Abstract

Venous thromboembolism (VTE) is one of the most common causes of postoperative mortality following bariatric surgery. The majority of VTE events occur after discharge from the hospital. Little consensus exists regarding who should receive extended enoxaparin thromboprophylaxis or how they should be dosed, namely whether to use weight-based or BMI-stratified dosing strategies. Provide an overview of the risk factors associated with VTE in procedures among bariatric patients including the use of predictive tools to stratify risk and the various approaches to enoxaparin chemoprophylaxis in obesity. Multiple centers. A review of the literature identified studies evaluating risk factors for VTE including demographic characteristics, co-morbidities, and operative factors. The use of calculators to stratifypatients by risk and approaches to extended thromboprophylaxis in obesity were evaluated as well. VTE was associated with increased age, weight, male sex, and prior history of VTE, all frequently included in risk calculators. Outside of those major risk factors, there is little consensus about the importance of patient diagnoses.

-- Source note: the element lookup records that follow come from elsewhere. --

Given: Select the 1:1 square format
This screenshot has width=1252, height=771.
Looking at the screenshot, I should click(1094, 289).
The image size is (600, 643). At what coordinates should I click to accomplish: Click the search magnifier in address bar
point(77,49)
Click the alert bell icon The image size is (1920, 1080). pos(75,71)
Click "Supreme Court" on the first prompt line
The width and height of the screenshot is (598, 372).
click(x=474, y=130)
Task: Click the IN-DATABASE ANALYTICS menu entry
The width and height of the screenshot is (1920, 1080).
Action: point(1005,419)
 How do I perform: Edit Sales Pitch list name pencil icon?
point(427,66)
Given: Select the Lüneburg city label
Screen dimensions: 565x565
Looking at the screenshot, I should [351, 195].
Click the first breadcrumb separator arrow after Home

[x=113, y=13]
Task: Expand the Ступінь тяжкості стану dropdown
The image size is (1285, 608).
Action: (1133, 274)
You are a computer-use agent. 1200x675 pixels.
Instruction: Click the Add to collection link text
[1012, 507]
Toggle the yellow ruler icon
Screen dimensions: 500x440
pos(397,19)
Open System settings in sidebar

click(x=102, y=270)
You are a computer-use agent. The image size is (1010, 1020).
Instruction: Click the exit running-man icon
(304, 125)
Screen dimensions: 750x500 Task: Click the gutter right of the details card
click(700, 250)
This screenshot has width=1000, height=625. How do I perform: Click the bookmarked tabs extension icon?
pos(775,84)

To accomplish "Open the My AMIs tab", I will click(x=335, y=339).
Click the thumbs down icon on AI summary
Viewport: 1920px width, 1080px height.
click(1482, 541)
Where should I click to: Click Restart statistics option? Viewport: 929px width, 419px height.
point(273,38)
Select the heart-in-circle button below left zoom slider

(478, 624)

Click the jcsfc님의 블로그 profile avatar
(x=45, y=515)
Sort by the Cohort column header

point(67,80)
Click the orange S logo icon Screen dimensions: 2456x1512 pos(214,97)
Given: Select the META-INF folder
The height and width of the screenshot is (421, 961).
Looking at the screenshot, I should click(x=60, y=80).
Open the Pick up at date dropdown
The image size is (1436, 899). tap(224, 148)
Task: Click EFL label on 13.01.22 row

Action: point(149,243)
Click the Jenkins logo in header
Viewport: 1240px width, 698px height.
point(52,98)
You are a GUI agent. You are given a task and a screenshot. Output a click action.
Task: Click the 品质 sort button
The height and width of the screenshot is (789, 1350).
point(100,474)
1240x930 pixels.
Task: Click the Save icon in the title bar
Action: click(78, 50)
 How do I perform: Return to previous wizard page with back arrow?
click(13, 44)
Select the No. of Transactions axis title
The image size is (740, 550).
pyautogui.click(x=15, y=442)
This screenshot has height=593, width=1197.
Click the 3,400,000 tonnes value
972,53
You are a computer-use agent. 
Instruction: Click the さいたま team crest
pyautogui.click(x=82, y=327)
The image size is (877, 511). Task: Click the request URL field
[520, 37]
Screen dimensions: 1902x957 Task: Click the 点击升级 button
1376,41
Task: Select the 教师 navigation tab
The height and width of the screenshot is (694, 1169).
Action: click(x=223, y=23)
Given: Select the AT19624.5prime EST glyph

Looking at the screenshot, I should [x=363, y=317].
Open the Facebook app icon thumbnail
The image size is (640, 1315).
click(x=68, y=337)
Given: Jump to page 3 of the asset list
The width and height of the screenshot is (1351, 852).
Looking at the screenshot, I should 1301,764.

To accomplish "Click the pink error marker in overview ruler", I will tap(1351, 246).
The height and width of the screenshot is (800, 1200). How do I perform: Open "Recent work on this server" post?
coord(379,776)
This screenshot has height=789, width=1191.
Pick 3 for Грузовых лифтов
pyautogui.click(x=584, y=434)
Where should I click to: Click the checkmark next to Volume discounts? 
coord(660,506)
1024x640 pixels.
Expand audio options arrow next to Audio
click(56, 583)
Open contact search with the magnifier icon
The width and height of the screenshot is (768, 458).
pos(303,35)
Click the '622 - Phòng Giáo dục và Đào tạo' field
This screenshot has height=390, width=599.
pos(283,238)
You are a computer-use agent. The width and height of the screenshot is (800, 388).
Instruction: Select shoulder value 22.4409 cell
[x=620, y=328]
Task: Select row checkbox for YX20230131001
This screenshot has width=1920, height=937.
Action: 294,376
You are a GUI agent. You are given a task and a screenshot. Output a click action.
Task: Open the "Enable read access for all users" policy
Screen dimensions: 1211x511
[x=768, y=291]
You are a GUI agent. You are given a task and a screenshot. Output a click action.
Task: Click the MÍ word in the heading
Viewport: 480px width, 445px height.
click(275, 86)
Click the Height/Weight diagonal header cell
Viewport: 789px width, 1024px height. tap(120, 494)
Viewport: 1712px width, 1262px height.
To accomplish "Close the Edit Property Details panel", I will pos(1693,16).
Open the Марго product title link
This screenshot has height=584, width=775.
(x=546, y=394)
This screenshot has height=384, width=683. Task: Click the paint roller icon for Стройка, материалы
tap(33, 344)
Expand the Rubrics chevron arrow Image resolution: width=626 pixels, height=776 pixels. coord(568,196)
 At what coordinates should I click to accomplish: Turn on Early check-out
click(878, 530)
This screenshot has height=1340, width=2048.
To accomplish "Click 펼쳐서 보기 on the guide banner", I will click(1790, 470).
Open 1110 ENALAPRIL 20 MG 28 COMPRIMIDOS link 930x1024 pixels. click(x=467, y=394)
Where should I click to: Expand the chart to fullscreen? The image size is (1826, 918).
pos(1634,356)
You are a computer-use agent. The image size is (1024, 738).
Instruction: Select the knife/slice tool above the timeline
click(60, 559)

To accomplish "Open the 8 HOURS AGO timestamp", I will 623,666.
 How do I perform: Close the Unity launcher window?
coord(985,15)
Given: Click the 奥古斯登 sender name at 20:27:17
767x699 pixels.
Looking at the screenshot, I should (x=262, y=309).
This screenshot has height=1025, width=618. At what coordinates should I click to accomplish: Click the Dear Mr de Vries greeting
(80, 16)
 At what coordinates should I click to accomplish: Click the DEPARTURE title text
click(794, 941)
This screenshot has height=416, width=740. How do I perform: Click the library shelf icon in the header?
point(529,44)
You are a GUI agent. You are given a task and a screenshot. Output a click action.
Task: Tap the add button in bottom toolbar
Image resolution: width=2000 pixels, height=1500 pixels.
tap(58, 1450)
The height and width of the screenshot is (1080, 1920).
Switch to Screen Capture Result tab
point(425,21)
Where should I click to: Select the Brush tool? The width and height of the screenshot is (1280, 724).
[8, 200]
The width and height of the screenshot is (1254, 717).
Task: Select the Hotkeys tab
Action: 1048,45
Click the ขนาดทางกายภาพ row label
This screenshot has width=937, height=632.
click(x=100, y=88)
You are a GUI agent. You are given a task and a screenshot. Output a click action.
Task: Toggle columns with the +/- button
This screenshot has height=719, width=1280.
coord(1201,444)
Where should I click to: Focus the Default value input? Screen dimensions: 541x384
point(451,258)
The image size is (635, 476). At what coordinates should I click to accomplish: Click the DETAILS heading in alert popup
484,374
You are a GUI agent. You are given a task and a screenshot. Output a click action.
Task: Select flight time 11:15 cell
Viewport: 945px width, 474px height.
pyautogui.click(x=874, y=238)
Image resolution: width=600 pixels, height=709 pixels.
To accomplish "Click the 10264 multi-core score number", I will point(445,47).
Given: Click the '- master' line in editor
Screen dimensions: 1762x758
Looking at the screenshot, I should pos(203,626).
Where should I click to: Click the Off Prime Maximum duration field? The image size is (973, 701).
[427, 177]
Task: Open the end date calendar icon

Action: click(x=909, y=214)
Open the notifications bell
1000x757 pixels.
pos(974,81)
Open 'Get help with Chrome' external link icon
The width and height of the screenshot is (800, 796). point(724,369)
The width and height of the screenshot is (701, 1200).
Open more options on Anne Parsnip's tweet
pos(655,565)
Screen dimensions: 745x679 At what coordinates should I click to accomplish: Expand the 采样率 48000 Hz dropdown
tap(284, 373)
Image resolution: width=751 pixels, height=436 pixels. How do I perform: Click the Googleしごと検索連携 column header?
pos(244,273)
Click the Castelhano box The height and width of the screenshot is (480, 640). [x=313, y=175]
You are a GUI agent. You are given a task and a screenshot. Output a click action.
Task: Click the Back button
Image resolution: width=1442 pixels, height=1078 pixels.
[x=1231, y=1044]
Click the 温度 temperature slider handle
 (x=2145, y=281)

Weight-based dosing was often superior to standardized dosing in studies across disciplines in generating target anti-Xa levels however there is no consistent association of reduced risk of VTE with therapeutic anti-Xa levels. Risk calculators may be a valuable tool for identifying patients at high-risk for VTE, but their efficacy depends on the rating algorithm and inclusion of various risk factors and is methodologically limited by prophylactic interventions. Future work should consider if biochemical factors should be included in patient stratification approaches in particular when defining the ideal chemoprophylaxis approach. Transparency and consistency in data collection and reporting is needed to better assess and inform the ideal dosing strategy to prevent VTE following bariatric surgery.